> The task
Reproduce every record below word for word and include no pictures.

[[ Recorded data open ]]

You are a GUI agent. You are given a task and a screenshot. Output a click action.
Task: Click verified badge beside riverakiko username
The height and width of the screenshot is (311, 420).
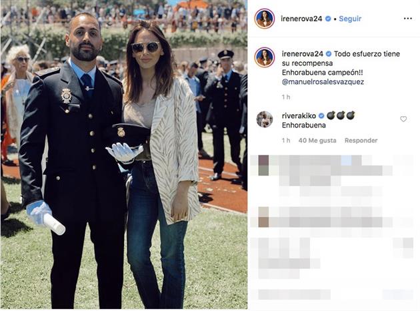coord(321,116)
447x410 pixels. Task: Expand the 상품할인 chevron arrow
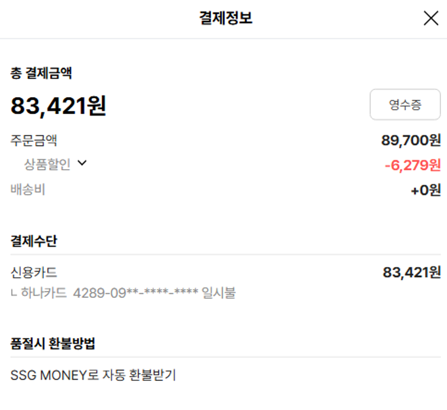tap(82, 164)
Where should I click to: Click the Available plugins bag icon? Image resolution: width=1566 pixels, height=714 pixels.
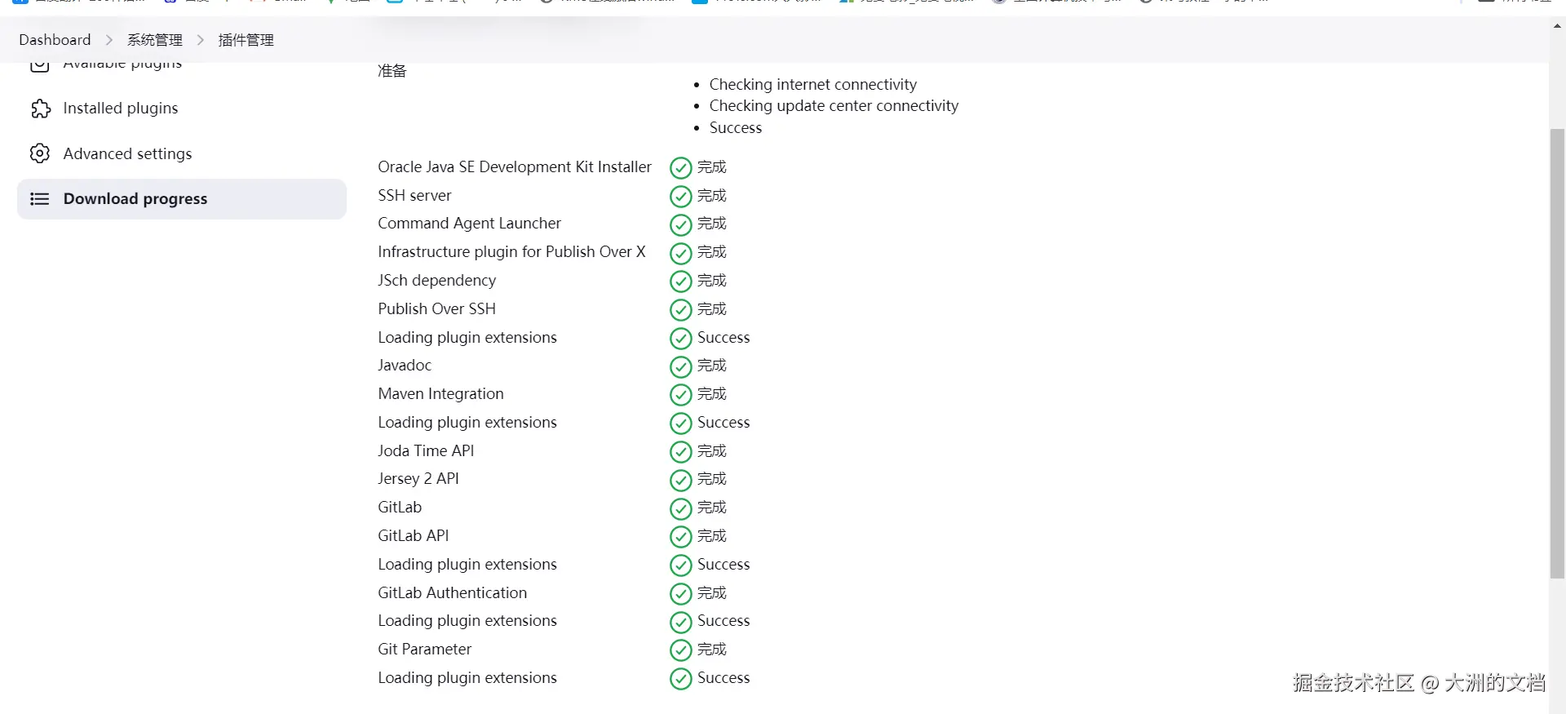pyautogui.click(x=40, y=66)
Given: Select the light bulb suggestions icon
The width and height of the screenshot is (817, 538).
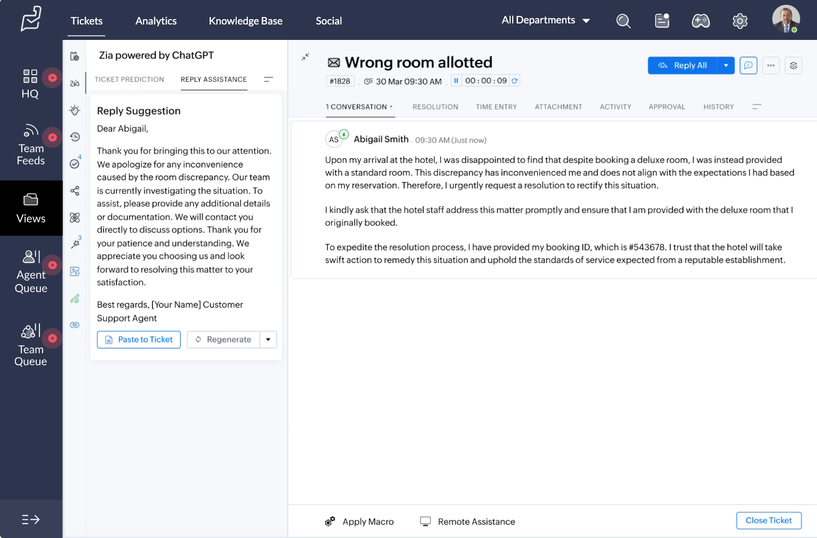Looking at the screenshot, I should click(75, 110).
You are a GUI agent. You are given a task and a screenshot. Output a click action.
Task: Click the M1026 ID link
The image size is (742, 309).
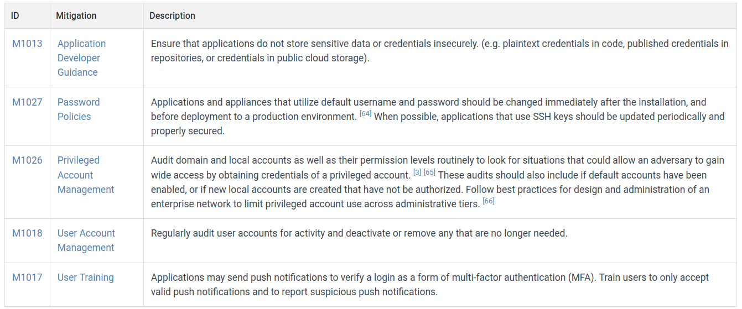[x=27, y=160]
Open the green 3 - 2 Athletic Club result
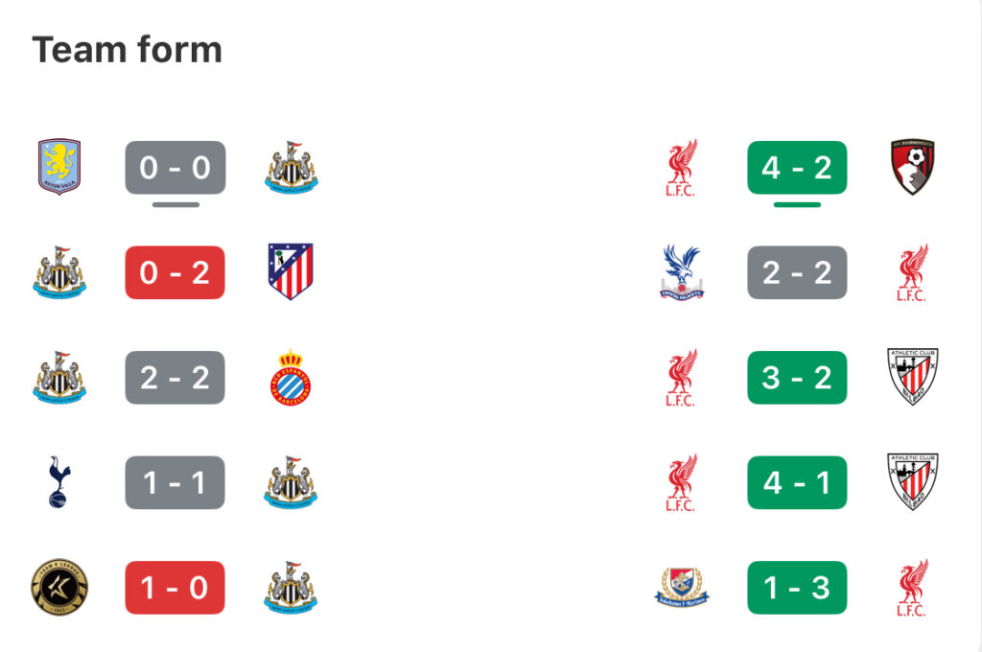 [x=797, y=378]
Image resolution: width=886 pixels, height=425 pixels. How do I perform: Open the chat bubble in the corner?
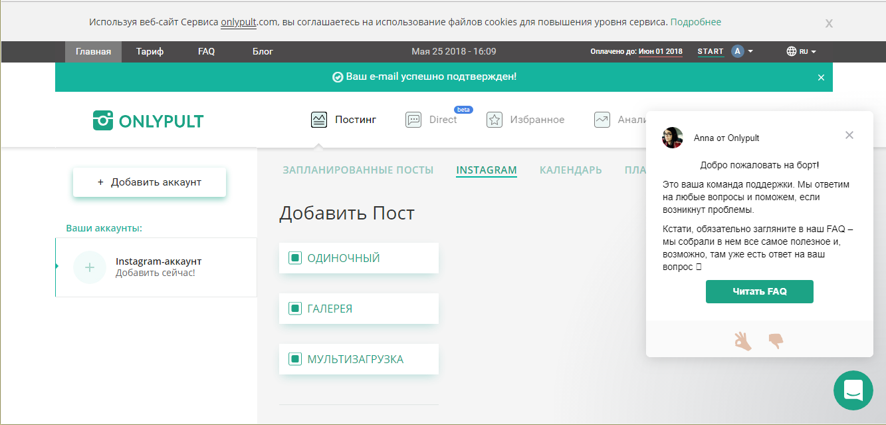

[[ Recorded data closed ]]

> Your solution
You are a GUI agent. You are given a task and a screenshot. Output a click action.
Task: Click verified badge beside riverakiko username
The height and width of the screenshot is (311, 420).
coord(321,116)
447x410 pixels. Task: Expand the 상품할인 chevron arrow
tap(82, 164)
Where should I click to: Click the Available plugins bag icon? Image resolution: width=1566 pixels, height=714 pixels.
pyautogui.click(x=40, y=66)
Given: Select the light bulb suggestions icon
The width and height of the screenshot is (817, 538).
Looking at the screenshot, I should click(75, 110).
You are a GUI agent. You are given a task and a screenshot. Output a click action.
Task: Click the M1026 ID link
The image size is (742, 309).
[x=27, y=160]
Open the green 3 - 2 Athletic Club result
 [x=797, y=378]
Image resolution: width=886 pixels, height=425 pixels. How do I perform: Open the chat bubble in the corner?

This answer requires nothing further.